**TRY IT:** A verbatim copy of every entry is required.
══ DATASET CONTENT ══
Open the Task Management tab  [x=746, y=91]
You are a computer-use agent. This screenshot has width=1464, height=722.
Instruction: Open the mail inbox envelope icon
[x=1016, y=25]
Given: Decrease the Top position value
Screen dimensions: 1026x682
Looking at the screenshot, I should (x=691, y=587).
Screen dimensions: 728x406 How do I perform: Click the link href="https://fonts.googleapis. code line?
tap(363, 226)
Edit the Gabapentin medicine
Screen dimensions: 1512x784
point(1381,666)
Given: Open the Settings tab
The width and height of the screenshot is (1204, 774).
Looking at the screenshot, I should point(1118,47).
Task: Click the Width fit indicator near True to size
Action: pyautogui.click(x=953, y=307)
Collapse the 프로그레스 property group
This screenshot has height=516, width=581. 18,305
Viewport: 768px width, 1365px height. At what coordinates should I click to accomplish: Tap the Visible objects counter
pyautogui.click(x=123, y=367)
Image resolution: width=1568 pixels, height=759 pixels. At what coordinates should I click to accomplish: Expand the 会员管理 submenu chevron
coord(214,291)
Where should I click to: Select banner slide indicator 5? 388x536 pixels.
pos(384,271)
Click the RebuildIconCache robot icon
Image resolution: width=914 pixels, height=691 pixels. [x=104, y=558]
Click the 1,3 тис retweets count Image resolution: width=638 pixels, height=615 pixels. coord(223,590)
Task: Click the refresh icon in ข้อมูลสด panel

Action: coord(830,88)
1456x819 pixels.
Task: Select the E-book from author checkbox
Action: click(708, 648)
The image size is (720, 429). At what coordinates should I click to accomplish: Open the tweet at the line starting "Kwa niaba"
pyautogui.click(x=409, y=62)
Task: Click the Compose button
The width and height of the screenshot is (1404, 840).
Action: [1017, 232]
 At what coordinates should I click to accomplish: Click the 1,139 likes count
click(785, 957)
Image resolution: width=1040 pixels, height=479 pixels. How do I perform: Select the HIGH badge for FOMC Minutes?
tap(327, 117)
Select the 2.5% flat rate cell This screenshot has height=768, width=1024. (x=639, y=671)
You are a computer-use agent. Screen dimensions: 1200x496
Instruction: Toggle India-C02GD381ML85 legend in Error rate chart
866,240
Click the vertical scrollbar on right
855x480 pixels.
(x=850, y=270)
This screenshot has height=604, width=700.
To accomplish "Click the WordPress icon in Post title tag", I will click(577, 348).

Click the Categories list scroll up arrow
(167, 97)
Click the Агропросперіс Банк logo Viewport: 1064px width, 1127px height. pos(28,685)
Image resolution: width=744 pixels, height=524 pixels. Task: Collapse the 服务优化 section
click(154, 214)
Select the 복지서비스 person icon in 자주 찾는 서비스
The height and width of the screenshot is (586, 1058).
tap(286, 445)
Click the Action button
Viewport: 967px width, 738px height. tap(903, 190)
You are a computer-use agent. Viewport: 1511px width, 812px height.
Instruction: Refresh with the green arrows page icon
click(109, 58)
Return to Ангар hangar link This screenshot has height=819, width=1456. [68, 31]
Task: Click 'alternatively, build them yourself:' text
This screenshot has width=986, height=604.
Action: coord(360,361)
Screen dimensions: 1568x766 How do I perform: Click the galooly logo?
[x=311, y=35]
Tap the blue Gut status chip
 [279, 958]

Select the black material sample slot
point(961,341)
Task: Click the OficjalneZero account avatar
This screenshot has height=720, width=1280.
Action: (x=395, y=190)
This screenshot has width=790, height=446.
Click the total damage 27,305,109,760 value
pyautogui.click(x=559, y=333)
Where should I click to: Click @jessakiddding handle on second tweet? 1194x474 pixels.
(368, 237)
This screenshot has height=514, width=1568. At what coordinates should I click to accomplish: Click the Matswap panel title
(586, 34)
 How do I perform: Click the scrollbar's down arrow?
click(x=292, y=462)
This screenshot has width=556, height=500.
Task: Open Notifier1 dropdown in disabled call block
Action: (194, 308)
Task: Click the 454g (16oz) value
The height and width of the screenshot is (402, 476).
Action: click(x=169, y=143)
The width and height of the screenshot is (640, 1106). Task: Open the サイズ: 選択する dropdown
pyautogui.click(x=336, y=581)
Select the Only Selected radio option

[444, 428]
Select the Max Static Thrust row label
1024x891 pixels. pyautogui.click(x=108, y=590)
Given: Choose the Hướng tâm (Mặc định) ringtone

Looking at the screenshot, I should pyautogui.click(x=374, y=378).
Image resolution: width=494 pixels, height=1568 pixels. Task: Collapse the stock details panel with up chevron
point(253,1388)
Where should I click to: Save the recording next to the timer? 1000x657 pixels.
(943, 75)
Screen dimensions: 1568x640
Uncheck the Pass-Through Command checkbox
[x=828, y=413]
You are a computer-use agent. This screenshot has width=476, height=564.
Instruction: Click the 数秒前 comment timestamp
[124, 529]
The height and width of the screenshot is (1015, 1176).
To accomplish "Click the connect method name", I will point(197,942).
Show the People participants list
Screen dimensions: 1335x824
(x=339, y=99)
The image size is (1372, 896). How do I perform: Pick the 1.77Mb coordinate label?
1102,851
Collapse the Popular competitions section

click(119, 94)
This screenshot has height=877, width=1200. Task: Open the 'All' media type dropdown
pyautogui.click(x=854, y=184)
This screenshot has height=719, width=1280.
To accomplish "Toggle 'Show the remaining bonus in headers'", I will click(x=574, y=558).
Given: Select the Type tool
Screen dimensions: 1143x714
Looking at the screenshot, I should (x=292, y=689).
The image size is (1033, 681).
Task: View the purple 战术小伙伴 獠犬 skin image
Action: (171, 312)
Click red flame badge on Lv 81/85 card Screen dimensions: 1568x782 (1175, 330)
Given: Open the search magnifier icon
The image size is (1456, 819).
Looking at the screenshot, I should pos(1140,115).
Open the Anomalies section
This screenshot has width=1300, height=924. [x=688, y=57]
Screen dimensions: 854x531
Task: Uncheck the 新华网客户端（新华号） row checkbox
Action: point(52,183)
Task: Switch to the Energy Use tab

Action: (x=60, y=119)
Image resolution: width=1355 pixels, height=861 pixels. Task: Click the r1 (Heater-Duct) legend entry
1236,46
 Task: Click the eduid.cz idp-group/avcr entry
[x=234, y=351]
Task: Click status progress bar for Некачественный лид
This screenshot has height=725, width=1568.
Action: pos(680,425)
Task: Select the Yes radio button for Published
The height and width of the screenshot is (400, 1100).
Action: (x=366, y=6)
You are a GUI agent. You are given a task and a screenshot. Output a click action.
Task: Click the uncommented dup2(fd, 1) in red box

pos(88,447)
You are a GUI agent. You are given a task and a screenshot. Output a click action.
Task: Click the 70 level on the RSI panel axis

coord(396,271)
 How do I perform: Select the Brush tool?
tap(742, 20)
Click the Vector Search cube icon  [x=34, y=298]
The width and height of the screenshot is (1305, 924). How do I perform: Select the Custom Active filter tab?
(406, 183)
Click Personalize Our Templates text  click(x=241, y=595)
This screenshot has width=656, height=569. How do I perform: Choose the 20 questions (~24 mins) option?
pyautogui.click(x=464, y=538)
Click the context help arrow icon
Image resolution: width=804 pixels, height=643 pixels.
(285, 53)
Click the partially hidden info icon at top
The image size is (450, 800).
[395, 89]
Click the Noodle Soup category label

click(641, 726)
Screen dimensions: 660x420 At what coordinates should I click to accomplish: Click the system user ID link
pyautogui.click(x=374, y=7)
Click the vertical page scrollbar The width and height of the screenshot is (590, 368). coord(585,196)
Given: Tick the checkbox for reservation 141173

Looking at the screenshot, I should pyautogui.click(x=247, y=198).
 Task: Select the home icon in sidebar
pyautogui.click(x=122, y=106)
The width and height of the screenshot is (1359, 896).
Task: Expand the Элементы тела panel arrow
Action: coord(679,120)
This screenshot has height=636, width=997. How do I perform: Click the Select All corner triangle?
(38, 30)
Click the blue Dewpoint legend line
═══
**ANSWER FOR THIS EXERCISE:**
Open the Task Management tab  [x=746, y=91]
You are a computer-use agent. This screenshot has width=1464, height=722.
Instruction: Open the mail inbox envelope icon
[x=1016, y=25]
Given: Decrease the Top position value
Screen dimensions: 1026x682
Looking at the screenshot, I should (x=691, y=587).
Screen dimensions: 728x406 How do I perform: Click the link href="https://fonts.googleapis. code line?
tap(363, 226)
Edit the Gabapentin medicine
Screen dimensions: 1512x784
point(1381,666)
Given: Open the Settings tab
The width and height of the screenshot is (1204, 774).
Looking at the screenshot, I should point(1118,47).
Task: Click the Width fit indicator near True to size
Action: pyautogui.click(x=953, y=307)
Collapse the 프로그레스 property group
This screenshot has height=516, width=581. 18,305
Viewport: 768px width, 1365px height. At what coordinates should I click to accomplish: Tap the Visible objects counter
pyautogui.click(x=123, y=367)
Image resolution: width=1568 pixels, height=759 pixels. At what coordinates should I click to accomplish: Expand the 会员管理 submenu chevron
coord(214,291)
Where should I click to: Select banner slide indicator 5? 388x536 pixels.
pos(384,271)
Click the RebuildIconCache robot icon
Image resolution: width=914 pixels, height=691 pixels. [x=104, y=558]
Click the 1,3 тис retweets count Image resolution: width=638 pixels, height=615 pixels. coord(223,590)
Task: Click the refresh icon in ข้อมูลสด panel

Action: coord(830,88)
1456x819 pixels.
Task: Select the E-book from author checkbox
Action: click(708, 648)
The image size is (720, 429). At what coordinates should I click to accomplish: Open the tweet at the line starting "Kwa niaba"
pyautogui.click(x=409, y=62)
Task: Click the Compose button
The width and height of the screenshot is (1404, 840).
Action: [1017, 232]
 At what coordinates should I click to accomplish: Click the 1,139 likes count
click(785, 957)
Image resolution: width=1040 pixels, height=479 pixels. How do I perform: Select the HIGH badge for FOMC Minutes?
tap(327, 117)
Select the 2.5% flat rate cell This screenshot has height=768, width=1024. (x=639, y=671)
You are a computer-use agent. Screen dimensions: 1200x496
Instruction: Toggle India-C02GD381ML85 legend in Error rate chart
866,240
Click the vertical scrollbar on right
855x480 pixels.
(x=850, y=270)
This screenshot has height=604, width=700.
To accomplish "Click the WordPress icon in Post title tag", I will click(577, 348).

Click the Categories list scroll up arrow
(167, 97)
Click the Агропросперіс Банк logo Viewport: 1064px width, 1127px height. pos(28,685)
Image resolution: width=744 pixels, height=524 pixels. Task: Collapse the 服务优化 section
click(154, 214)
Select the 복지서비스 person icon in 자주 찾는 서비스
The height and width of the screenshot is (586, 1058).
tap(286, 445)
Click the Action button
Viewport: 967px width, 738px height. tap(903, 190)
You are a computer-use agent. Viewport: 1511px width, 812px height.
Instruction: Refresh with the green arrows page icon
click(109, 58)
Return to Ангар hangar link This screenshot has height=819, width=1456. [68, 31]
Task: Click 'alternatively, build them yourself:' text
This screenshot has width=986, height=604.
Action: coord(360,361)
Screen dimensions: 1568x766 How do I perform: Click the galooly logo?
[x=311, y=35]
Tap the blue Gut status chip
 [279, 958]

Select the black material sample slot
point(961,341)
Task: Click the OficjalneZero account avatar
This screenshot has height=720, width=1280.
Action: (x=395, y=190)
This screenshot has width=790, height=446.
Click the total damage 27,305,109,760 value
pyautogui.click(x=559, y=333)
Where should I click to: Click @jessakiddding handle on second tweet? 1194x474 pixels.
(368, 237)
This screenshot has height=514, width=1568. At what coordinates should I click to accomplish: Click the Matswap panel title
(586, 34)
 How do I perform: Click the scrollbar's down arrow?
click(x=292, y=462)
This screenshot has width=556, height=500.
Task: Open Notifier1 dropdown in disabled call block
Action: (194, 308)
Task: Click the 454g (16oz) value
The height and width of the screenshot is (402, 476).
Action: click(x=169, y=143)
The width and height of the screenshot is (640, 1106). Task: Open the サイズ: 選択する dropdown
pyautogui.click(x=336, y=581)
Select the Only Selected radio option

[444, 428]
Select the Max Static Thrust row label
1024x891 pixels. pyautogui.click(x=108, y=590)
Given: Choose the Hướng tâm (Mặc định) ringtone

Looking at the screenshot, I should pyautogui.click(x=374, y=378).
Image resolution: width=494 pixels, height=1568 pixels. Task: Collapse the stock details panel with up chevron
point(253,1388)
Where should I click to: Save the recording next to the timer? 1000x657 pixels.
(943, 75)
Screen dimensions: 1568x640
Uncheck the Pass-Through Command checkbox
[x=828, y=413]
You are a computer-use agent. This screenshot has width=476, height=564.
Instruction: Click the 数秒前 comment timestamp
[124, 529]
The height and width of the screenshot is (1015, 1176).
To accomplish "Click the connect method name", I will point(197,942).
Show the People participants list
Screen dimensions: 1335x824
(x=339, y=99)
The image size is (1372, 896). How do I perform: Pick the 1.77Mb coordinate label?
1102,851
Collapse the Popular competitions section

click(119, 94)
This screenshot has height=877, width=1200. Task: Open the 'All' media type dropdown
pyautogui.click(x=854, y=184)
This screenshot has height=719, width=1280.
To accomplish "Toggle 'Show the remaining bonus in headers'", I will click(x=574, y=558).
Given: Select the Type tool
Screen dimensions: 1143x714
Looking at the screenshot, I should (x=292, y=689).
The image size is (1033, 681).
Task: View the purple 战术小伙伴 獠犬 skin image
Action: (171, 312)
Click red flame badge on Lv 81/85 card Screen dimensions: 1568x782 (1175, 330)
Given: Open the search magnifier icon
The image size is (1456, 819).
Looking at the screenshot, I should pos(1140,115).
Open the Anomalies section
This screenshot has width=1300, height=924. [x=688, y=57]
Screen dimensions: 854x531
Task: Uncheck the 新华网客户端（新华号） row checkbox
Action: point(52,183)
Task: Switch to the Energy Use tab

Action: (x=60, y=119)
Image resolution: width=1355 pixels, height=861 pixels. Task: Click the r1 (Heater-Duct) legend entry
1236,46
 Task: Click the eduid.cz idp-group/avcr entry
[x=234, y=351]
Task: Click status progress bar for Некачественный лид
This screenshot has height=725, width=1568.
Action: pos(680,425)
Task: Select the Yes radio button for Published
The height and width of the screenshot is (400, 1100).
Action: (x=366, y=6)
You are a GUI agent. You are given a task and a screenshot. Output a click action.
Task: Click the uncommented dup2(fd, 1) in red box

pos(88,447)
You are a GUI agent. You are given a task and a screenshot. Output a click action.
Task: Click the 70 level on the RSI panel axis

coord(396,271)
 How do I perform: Select the Brush tool?
tap(742, 20)
Click the Vector Search cube icon  [x=34, y=298]
The width and height of the screenshot is (1305, 924). How do I perform: Select the Custom Active filter tab?
(406, 183)
Click Personalize Our Templates text  click(x=241, y=595)
This screenshot has width=656, height=569. How do I perform: Choose the 20 questions (~24 mins) option?
pyautogui.click(x=464, y=538)
Click the context help arrow icon
Image resolution: width=804 pixels, height=643 pixels.
(285, 53)
Click the partially hidden info icon at top
The image size is (450, 800).
[395, 89]
Click the Noodle Soup category label

click(641, 726)
Screen dimensions: 660x420 At what coordinates should I click to accomplish: Click the system user ID link
pyautogui.click(x=374, y=7)
Click the vertical page scrollbar The width and height of the screenshot is (590, 368). coord(585,196)
Given: Tick the checkbox for reservation 141173

Looking at the screenshot, I should pyautogui.click(x=247, y=198).
 Task: Select the home icon in sidebar
pyautogui.click(x=122, y=106)
The width and height of the screenshot is (1359, 896).
Task: Expand the Элементы тела panel arrow
Action: coord(679,120)
This screenshot has height=636, width=997. How do I perform: Click the Select All corner triangle?
(38, 30)
Click the blue Dewpoint legend line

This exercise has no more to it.